Inch and Mile
There are 63,360 inches in a mile.
At the time that I was writing this piece I was thinking a lot about the cumulative nature of human interactions. For instance, it takes thousands (or millions, rather) of little arrogant, adverse, or uncompromising actions between individuals on a daily basis over a long period of time to create a military conflict. Likewise, it takes just as many little understandings, compromises, humblenesses, and forgivenesses to create large-scale social change. While this doesn’t necessarily have any direct relationship to Inch and Mile, it is perhaps reflected in the way the music is assembled. Rather than grouping the instruments together into sections, as is more traditional in orchestral writing, the 20 musicians all have unique and individual parts. Many of the parts are paired with some kind of complementary link between two instruments, with the pairings changing throughout the work. As it progresses, these pairings sometimes accumulate into larger groupings of musicians, until at the end one could almost say that the orchestra was unified.
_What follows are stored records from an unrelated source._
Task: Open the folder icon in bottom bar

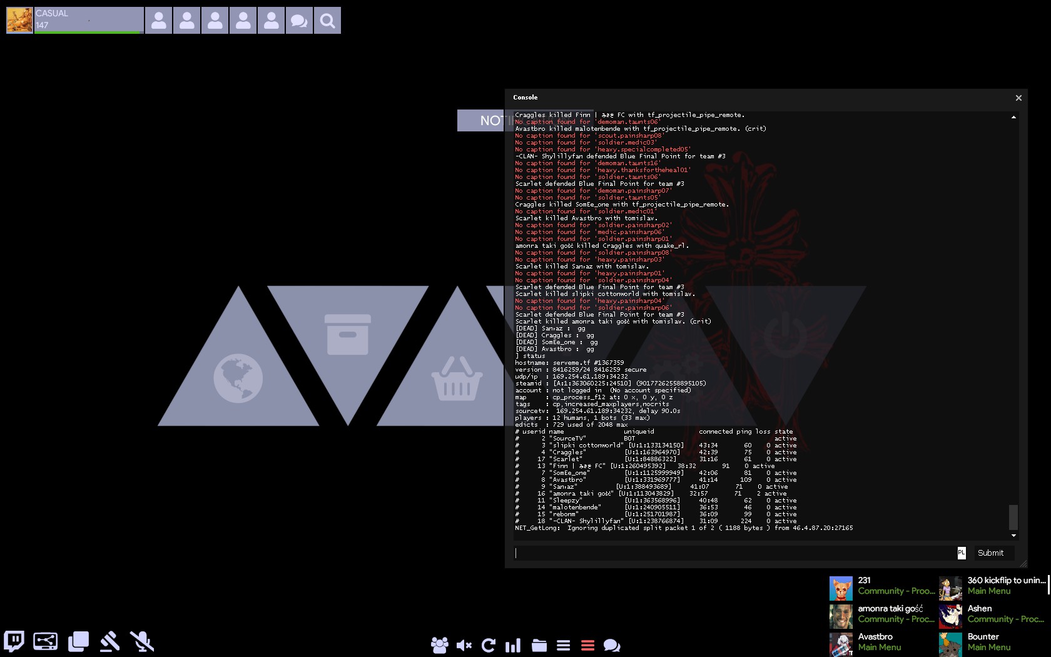Action: click(x=539, y=645)
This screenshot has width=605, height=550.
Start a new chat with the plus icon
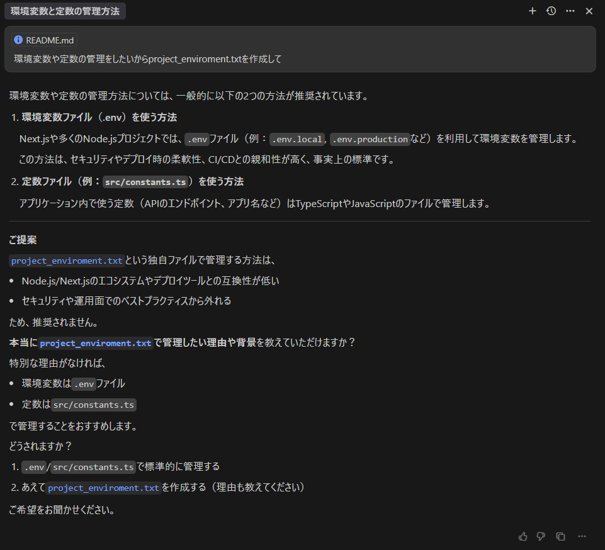pyautogui.click(x=532, y=11)
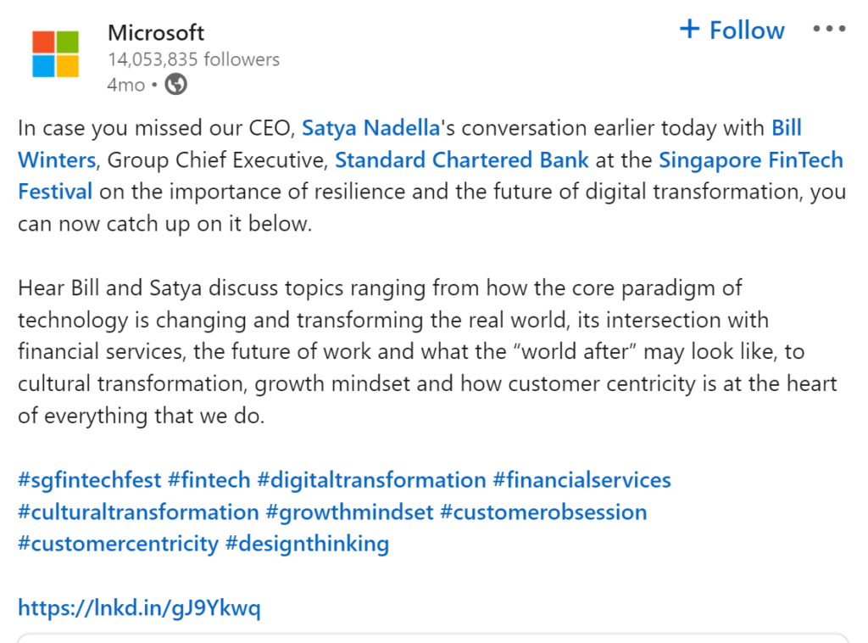
Task: Click the Microsoft page name
Action: (x=155, y=32)
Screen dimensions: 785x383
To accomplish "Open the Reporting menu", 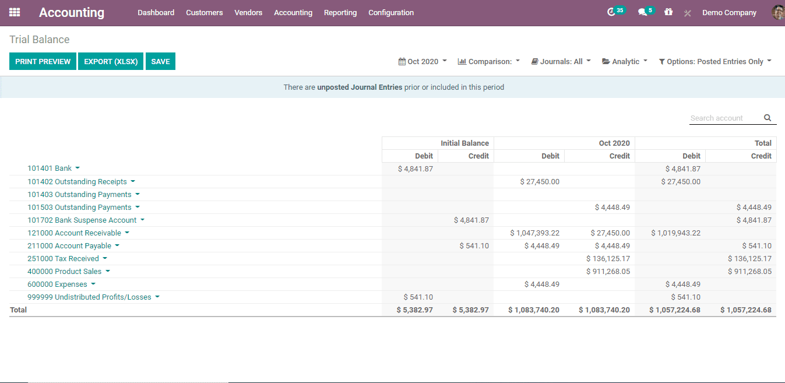I will (x=340, y=13).
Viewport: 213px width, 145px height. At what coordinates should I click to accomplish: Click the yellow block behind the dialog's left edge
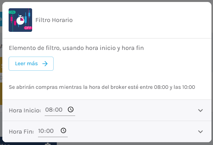point(1,65)
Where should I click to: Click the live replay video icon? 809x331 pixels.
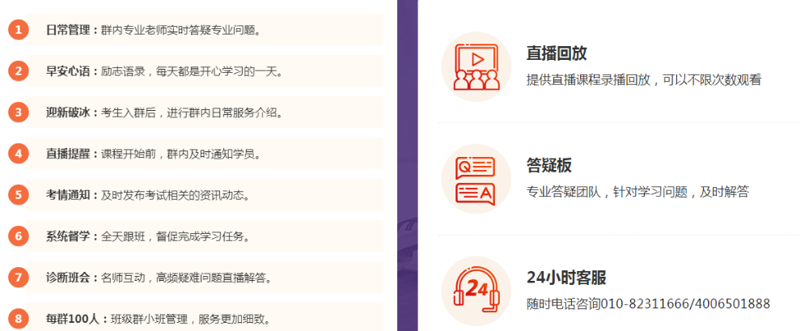[477, 66]
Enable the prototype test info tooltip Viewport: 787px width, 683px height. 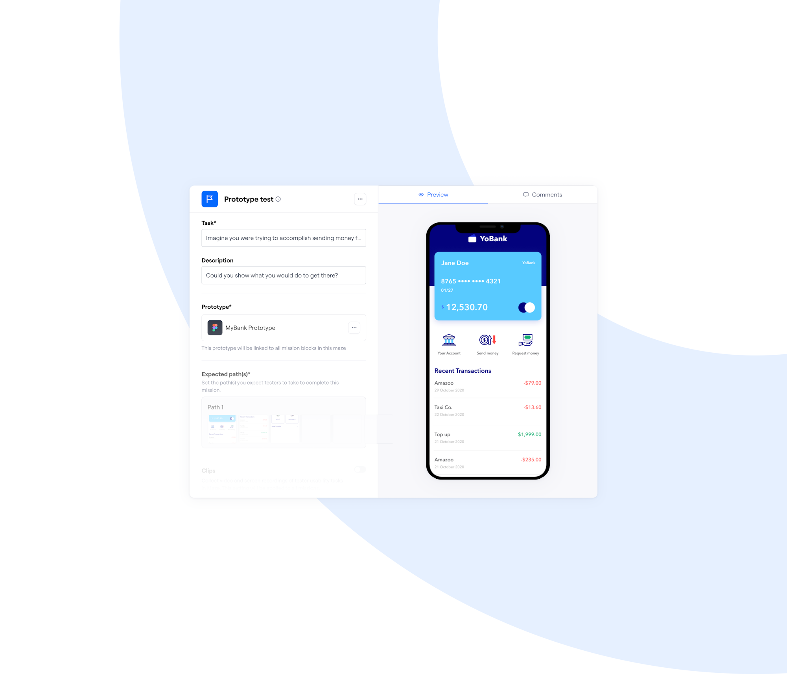pyautogui.click(x=280, y=199)
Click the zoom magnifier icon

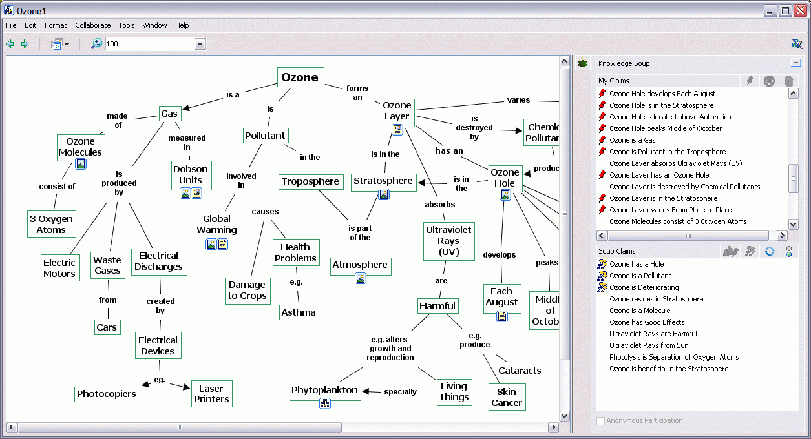[x=96, y=44]
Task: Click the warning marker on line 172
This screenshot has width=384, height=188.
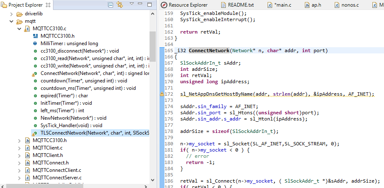Action: click(162, 94)
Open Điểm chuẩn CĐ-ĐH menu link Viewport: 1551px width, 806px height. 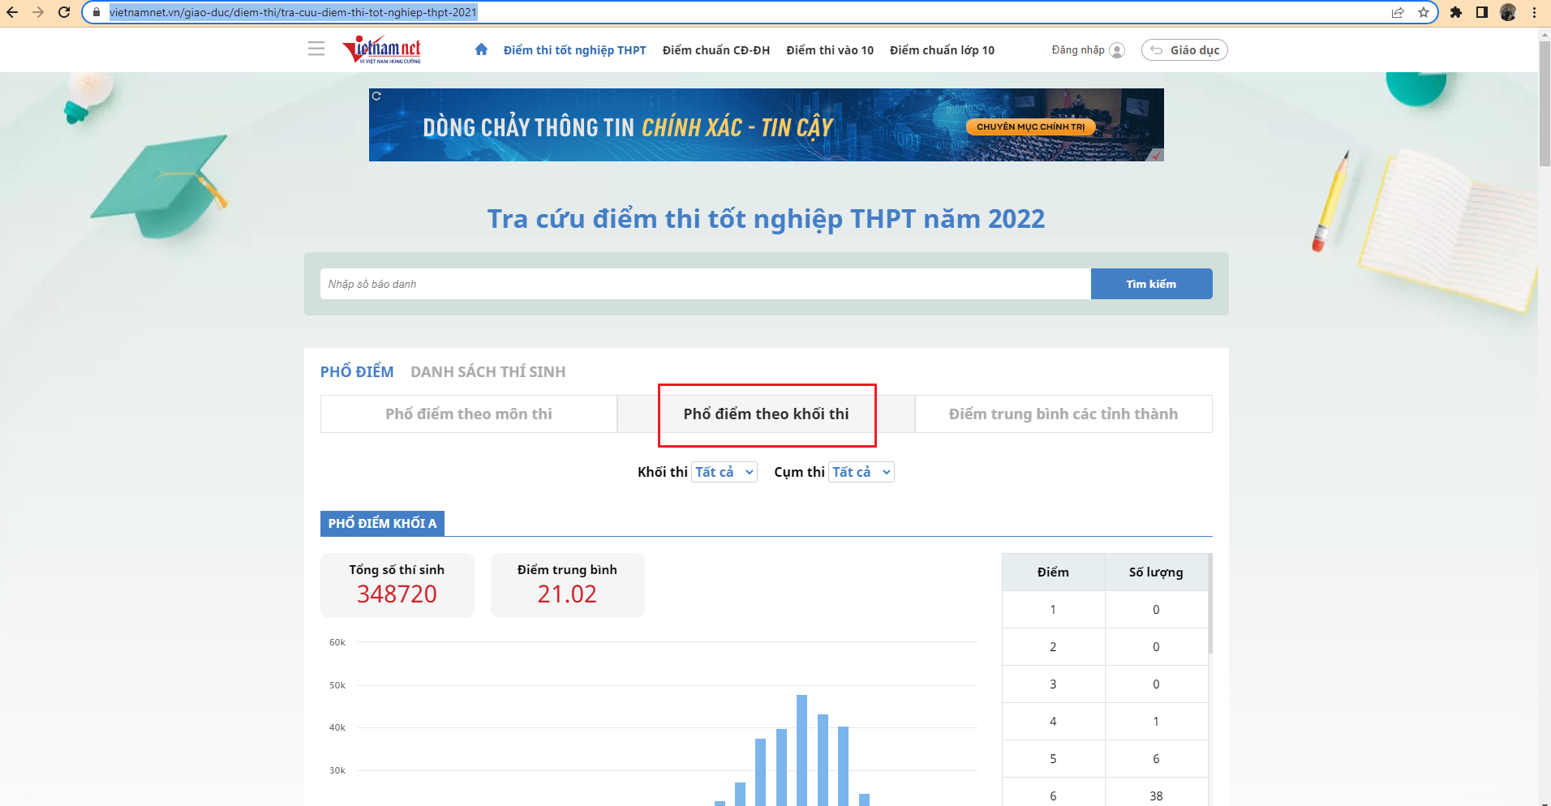[715, 50]
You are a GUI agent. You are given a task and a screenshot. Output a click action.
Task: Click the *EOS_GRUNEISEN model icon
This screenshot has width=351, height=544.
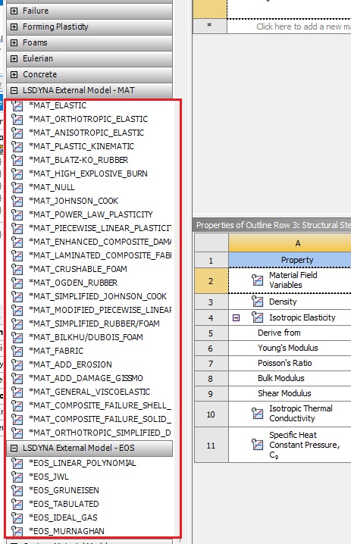pyautogui.click(x=17, y=490)
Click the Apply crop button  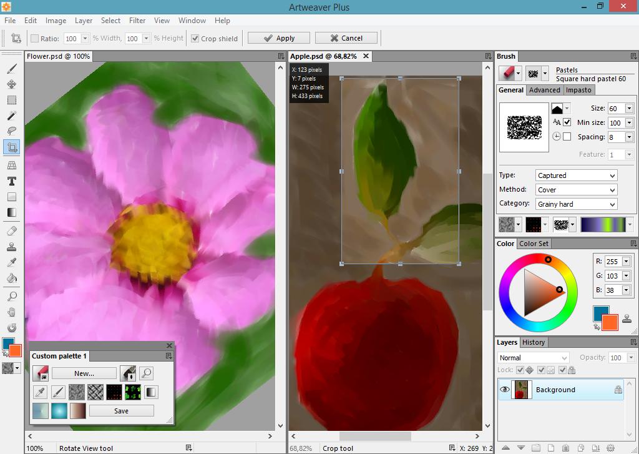(x=279, y=38)
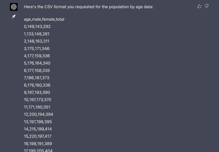Image resolution: width=219 pixels, height=152 pixels.
Task: Click the ChatGPT avatar logo
Action: (x=14, y=7)
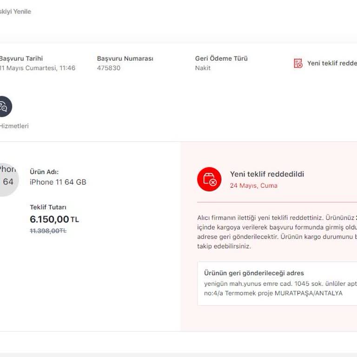Click the 'Başvuru Tarihi' label

pyautogui.click(x=21, y=59)
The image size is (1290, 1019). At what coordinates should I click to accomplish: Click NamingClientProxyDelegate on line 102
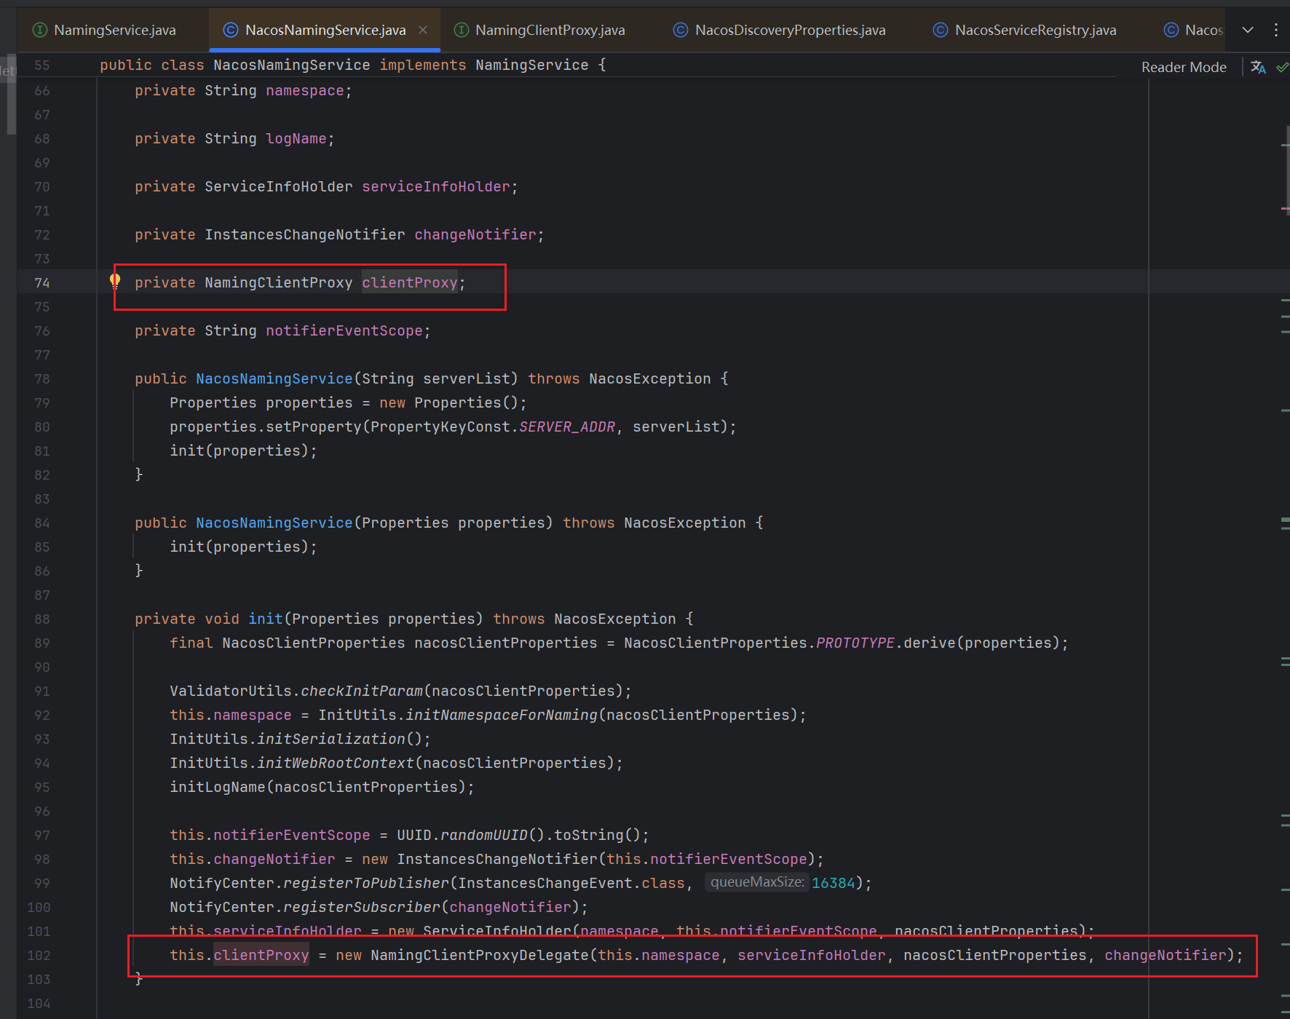coord(479,955)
Much of Inch and Mile is in just intonation, meaning that the intervals between instruments are tuned very precisely to pure intervals from the natural harmonic series, as is most of my music. I am fascinated by this interaction between the very rational and elegant side of the natural world and its wild and organic counterpart. In this case one could say perhaps that the notes are the rational part, while the humans playing them are the wild part. The piece is entirely an exploration of the relationships between the instruments, their sounds, the people playing them, and between the various lines of music present. I may have accidentally written a sort of socialist piece.